SELECTED PASSAGE:
• • • • •

Atmos: In conversation is our new series of interviews about all things Atmos and 360 RA.
In this issue we sat down with Mike Hillier, mastering engineer at Metropolis Studios, to talk about his recent work on Kasabian’s The Alchemist’s Euphoria and Pip Millett’s When Everything Is Better, I’ll Let You Know as well as the challenges of remastering projects in Atmos.
Tell us a little bit about your recent Atmos projects. How about Kasabian’s The Alchemist’s Euphoria
Mike Hillier: Both my recent projects [The Alchemist’s Euphoria by Kasabian and When It Gets Better I’ll Let You Know by Pip Millett] are presented in a similar way, but there were different challenges for each, and compared to a lot of the other Atmos work I’ve done.
Working on Kasabian, in particular, was interesting. It’s a very dense, hard hitting record. The expectation is that those types of albums don’t spatialize very well. Because, as you start pulling guitars away from the front, where all the density lies in the mix, you start weakening the effect. In a stereo version your guitars, your bass and your drums are all piled on top of each other, and mixed in a way that feels like an assault. It’s very aggressive, direct and punchy. And suddenly you pull things out of that. And that wall of sound now has a hole in it. Because everything’s carved really carefully, the kick occupies one space, and then the bass, the guitars just above that, the vocals just above at the top of the drum kit. It’s a very precise base, and you pull the guitars off to the sides. And there’s this hole where the guitars used to be in the mix, it doesn’t sound wonderful. Working around that was quite a challenge. I aimed to maintain the sense of energy, density, and impact. Whilst still giving this record a sense of space and movement in 3D rather than stereo. This was the biggest challenge on Kasabian’s record. To a large degree, a lot of that was using height to build a three dimensional soundstage at the front, with just a touch of additional width. And then use the sides and rears more for effects and ambiences. Therefore giving the songs this ability to still have most of the music at the front but with a sense of space, but also have an impact.
With Pip Millett, it was kind of similar, but suddenly it’s not dense anymore. There’s actually quite a lot of space in it. But it’s eclectic. It’s all acoustic instruments, for the most part, so there isn’t much freedom for movement. In this case the way to create a sense of space involves trying to use the arrangements themselves to build the sense of movement, rather than actually having things move. It sounds weird to me as a listener if acoustic instruments are wandering around the room. That’s just not how things work. I was [listening to someone else’s mix] last week, and they played me a track and all of a sudden the snare drum started bouncing around. It was never in the same place twice. And I hated it. Because it’s a really good song. But why is the snare drum just everywhere? Snare drums don’t do that. I do feel with both of those albums, one of the things that I tried to do is create a sense of space whilst remaining true to what the song was trying to do. It is important for me to not lean on the immersive or spatial aspects too heavily, because then it’s going to sound like a gimmick. And so the trick was to deliver something that had spatial elements, but ones that worked and fitted with the music.
Let’s talk about the potential for recreating old mixes and how you approach projects like that?

• • • • •

Records from a dataset:
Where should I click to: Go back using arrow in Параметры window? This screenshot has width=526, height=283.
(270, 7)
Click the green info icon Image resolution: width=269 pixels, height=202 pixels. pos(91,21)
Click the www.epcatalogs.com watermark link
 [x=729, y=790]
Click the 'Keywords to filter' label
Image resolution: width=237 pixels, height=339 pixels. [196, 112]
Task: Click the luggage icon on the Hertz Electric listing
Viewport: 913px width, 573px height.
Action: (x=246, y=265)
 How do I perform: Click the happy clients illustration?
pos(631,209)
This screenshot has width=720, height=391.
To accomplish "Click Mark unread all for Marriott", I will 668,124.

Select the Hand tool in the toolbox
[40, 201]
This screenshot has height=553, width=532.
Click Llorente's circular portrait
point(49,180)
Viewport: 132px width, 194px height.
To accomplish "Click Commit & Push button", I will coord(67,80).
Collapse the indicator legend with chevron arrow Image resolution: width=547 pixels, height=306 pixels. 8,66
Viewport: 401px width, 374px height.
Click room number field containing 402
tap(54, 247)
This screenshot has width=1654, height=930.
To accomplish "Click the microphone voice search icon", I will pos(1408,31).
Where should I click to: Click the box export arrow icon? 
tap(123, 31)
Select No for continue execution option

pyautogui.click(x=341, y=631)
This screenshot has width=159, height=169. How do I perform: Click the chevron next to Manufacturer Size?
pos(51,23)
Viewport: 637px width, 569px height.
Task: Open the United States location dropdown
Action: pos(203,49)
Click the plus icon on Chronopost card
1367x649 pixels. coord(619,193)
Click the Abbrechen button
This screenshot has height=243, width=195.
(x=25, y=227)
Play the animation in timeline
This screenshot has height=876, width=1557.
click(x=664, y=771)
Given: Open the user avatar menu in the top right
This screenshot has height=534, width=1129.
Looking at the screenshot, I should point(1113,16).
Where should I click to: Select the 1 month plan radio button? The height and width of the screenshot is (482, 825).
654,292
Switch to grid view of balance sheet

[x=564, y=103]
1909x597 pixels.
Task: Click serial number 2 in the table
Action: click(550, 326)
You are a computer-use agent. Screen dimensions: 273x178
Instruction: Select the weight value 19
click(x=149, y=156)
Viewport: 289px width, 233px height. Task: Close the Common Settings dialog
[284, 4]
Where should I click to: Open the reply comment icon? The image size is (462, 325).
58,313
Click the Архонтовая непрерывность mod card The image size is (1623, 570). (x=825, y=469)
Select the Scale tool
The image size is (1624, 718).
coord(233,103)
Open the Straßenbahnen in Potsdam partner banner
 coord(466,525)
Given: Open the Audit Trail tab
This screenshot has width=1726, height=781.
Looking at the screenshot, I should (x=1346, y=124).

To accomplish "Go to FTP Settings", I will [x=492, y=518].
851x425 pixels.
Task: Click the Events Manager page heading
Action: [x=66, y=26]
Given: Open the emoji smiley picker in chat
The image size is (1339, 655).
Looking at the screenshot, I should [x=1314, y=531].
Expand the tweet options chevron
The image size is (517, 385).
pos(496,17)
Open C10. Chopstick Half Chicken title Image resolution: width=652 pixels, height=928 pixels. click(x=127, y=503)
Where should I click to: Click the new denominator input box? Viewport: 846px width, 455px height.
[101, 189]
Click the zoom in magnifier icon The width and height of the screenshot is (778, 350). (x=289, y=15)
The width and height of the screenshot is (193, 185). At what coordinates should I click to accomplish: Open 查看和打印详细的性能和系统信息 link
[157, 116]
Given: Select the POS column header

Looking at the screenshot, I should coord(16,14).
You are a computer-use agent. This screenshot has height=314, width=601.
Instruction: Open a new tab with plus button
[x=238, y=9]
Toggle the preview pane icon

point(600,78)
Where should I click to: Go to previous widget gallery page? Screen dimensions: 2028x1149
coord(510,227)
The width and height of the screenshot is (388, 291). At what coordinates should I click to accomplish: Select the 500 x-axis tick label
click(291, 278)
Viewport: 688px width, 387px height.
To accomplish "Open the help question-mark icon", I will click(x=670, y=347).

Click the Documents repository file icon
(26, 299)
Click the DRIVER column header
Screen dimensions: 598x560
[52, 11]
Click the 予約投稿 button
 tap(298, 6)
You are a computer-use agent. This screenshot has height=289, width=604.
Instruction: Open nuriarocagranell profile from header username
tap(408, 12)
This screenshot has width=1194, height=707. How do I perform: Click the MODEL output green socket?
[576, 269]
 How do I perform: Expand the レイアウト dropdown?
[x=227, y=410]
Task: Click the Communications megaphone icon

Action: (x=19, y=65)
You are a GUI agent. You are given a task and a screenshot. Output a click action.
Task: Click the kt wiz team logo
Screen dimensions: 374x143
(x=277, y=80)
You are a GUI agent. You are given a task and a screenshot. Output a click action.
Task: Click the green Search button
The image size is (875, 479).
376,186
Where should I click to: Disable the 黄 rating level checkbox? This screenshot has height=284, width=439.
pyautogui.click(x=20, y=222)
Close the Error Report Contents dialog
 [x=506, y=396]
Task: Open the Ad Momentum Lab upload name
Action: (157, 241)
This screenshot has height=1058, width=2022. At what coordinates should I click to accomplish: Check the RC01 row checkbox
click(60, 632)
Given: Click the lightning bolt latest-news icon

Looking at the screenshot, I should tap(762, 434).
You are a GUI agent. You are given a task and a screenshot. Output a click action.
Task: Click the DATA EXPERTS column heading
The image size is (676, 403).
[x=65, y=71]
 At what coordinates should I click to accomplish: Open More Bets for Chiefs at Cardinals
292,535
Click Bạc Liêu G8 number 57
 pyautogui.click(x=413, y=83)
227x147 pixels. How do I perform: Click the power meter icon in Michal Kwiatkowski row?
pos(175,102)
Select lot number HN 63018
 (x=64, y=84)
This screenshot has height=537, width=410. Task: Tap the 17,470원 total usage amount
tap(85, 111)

• • • • •

JOB 1:
In the Atmos interview, take the stretch from "In this issue" through "projects in Atmos." and swap "sat down with" for "spoke with".
JOB 2:
Carry on the Atmos interview with Mike Hillier from the point where it stops.

EXERCISE ANSWER 1:
In this issue we spoke with Mike Hillier, mastering engineer at Metropolis Studios, to talk about his recent work on Kasabian’s The Alchemist’s Euphoria and Pip Millett’s When Everything Is Better, I’ll Let You Know as well as the challenges of remastering projects in Atmos.

EXERCISE ANSWER 2:
Mike Hillier: I have done a couple, I did ‘To Build A Home’ for The Cinematic Orchestra. And currently I am working on another project, which is going to be very interesting once we’re allowed to talk about it.
There’s a myth out in the music industry about how it’s impossible to recreate the original mixes without all the recall sheets and notes.
Mike Hillier: To a degree that can be true. With ‘To Build a Home’ it was actually very easy. We were somewhat fortunate with the multi-tracks that were sent over. Whilst they needed work to sound like the mix, they didn’t need too much.
Did you have to recreate the whole song? There wasn’t just one stem or one channel to recreate?
Mike Hillier: Yes. The whole song. For that song I sat down in Studio E and mixed it from the multi-track recordings. The reverbs were in the session. Some of the automation was actually there too, so I wasn’t starting completely from scratch. I was given a Pro Tools session. And I think the idea was that the Pro Tools session would be enough. And I hit play and was like: ‘Well, this doesn’t sound anything like the mix.’ Actually, that Pro Tools session then went to a console. And then the team printed the mix through the board. So the whole board needed to be recreated. But through chatting with Jason [Swinscoe from The Cinematic Orchestra] I was able to get to know what the board was, it was a Neve. So I was able to recreate certain elements of the sound in that way. And then I was going through it by ear. There were notes written down of some settings, no EQ or anything, but there were some level settings written down. Where it becomes really difficult is where you’ve got to work all of that out. In your average pop arrangement, there will be a lot of fader rides. The bass might come up a dB for the chorus, right? Cool. But the horn section might go up 3 dBs, the chorus down two dBs for the next two bars, then up a dB for one bar, then down… You could be doing all sorts of stuff. And if there are no notes on any of that, you just got to either gas or pass. With the other project I was working on, there were no notes.
There were no notes at all?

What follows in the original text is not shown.